From: Ben Creisler bh480@scn.org

Although not strictly about dinosaurs, this topic could be 
relevant to issues in dinosaur and bird evolution. 
Unpublished abstract and paper in pdf form available 
online:

http://xxx.lanl.gov/abs/q-bio.PE/0404027

For nontechnical discussion of the research, see:
http://www.charlotte.com/mld/charlotte/news/nation/8982633.
htm?1c

Metabolic Rate Calibrates the Molecular Clock: Reconciling 
Molecular and Fossil Estimates of Evolutionary Divergence
Authors: James F. Gillooly , Andrew P. Allen , Geoffrey B. 
West , James H. Brown 
Subj-class: Populations and Evolution; Genomics

Observations that rates of molecular evolution vary widely 
within and among lineages have cast doubts upon the 
existence of a single molecular clock. Differences in the 
timing of evolutionary events estimated from genetic and 
fossil evidence have raised further questions about the 
existence of molecular clocks and their use. Here we 
present a model of nucleotide substitution that combines 
new theory on metabolic rate with the now classic neutral 
theory of molecular evolution. The model quantitatively 
predicts rate heterogeneity, and reconciles differences in 
molecular- and fossil-estimated dates of evolutionary 
events. Model predictions are supported by extensive data 
from mitochondrial and nuclear genomes. By accounting for 
the effects of body size and temperature on metabolic 
rate, a single molecular clock explains heterogeneity in 
rates of nucleotide substitution in different genes, taxa, 
and thermal environments.
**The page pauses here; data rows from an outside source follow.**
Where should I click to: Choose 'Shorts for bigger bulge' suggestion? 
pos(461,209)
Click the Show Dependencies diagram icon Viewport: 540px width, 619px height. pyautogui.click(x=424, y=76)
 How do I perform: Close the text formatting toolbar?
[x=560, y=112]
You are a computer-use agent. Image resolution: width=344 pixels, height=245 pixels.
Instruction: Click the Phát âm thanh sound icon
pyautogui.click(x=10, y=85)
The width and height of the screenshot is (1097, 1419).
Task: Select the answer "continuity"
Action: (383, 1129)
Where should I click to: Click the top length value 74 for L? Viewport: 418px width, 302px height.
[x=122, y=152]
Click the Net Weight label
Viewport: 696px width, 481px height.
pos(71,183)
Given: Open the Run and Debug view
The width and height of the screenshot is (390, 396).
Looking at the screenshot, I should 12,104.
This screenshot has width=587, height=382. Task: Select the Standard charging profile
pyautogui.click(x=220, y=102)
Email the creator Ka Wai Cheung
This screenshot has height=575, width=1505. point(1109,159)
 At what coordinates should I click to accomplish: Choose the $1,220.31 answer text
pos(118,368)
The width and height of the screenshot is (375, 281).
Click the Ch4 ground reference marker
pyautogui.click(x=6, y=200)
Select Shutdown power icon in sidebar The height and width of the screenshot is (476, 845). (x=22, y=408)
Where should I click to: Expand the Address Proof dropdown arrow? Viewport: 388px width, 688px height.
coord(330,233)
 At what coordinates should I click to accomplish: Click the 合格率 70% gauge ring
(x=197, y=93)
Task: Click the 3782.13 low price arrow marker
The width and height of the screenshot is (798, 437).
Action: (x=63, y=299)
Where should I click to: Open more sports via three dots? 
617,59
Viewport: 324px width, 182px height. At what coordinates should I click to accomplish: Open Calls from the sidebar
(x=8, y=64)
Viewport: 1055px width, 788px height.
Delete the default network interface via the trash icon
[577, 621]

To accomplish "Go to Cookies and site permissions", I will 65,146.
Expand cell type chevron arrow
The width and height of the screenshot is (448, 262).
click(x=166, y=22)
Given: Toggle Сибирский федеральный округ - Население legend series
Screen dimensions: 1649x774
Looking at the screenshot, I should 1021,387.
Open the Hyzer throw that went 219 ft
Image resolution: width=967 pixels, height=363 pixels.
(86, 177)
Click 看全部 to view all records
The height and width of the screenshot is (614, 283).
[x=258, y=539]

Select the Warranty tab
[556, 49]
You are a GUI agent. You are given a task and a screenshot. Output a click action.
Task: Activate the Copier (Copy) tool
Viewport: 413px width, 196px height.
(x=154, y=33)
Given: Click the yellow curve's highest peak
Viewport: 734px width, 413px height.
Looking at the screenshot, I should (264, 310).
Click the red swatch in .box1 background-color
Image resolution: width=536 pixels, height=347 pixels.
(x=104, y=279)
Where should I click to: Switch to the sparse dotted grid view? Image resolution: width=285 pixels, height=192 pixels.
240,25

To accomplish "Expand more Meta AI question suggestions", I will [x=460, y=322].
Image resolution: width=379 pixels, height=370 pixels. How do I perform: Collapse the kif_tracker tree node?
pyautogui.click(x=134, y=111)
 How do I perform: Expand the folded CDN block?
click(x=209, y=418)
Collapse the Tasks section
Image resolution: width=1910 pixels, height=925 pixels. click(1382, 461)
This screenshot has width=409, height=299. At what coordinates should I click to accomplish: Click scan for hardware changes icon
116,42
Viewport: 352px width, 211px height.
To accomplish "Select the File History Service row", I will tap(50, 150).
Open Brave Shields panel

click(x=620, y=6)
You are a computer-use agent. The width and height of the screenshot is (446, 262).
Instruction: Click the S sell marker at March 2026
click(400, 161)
This model suggests that there 
is indeed a general molecular clock, as originally 
proposed by Zuckerkandl and Pauling, but that it ticks at 
a constant substitution rate per unit mass-specific 
metabolic energy rather than per unit time. More 
generally, the model suggests that body size and 
temperature combine to control the overall rate of 
evolution through their effects on metabolism.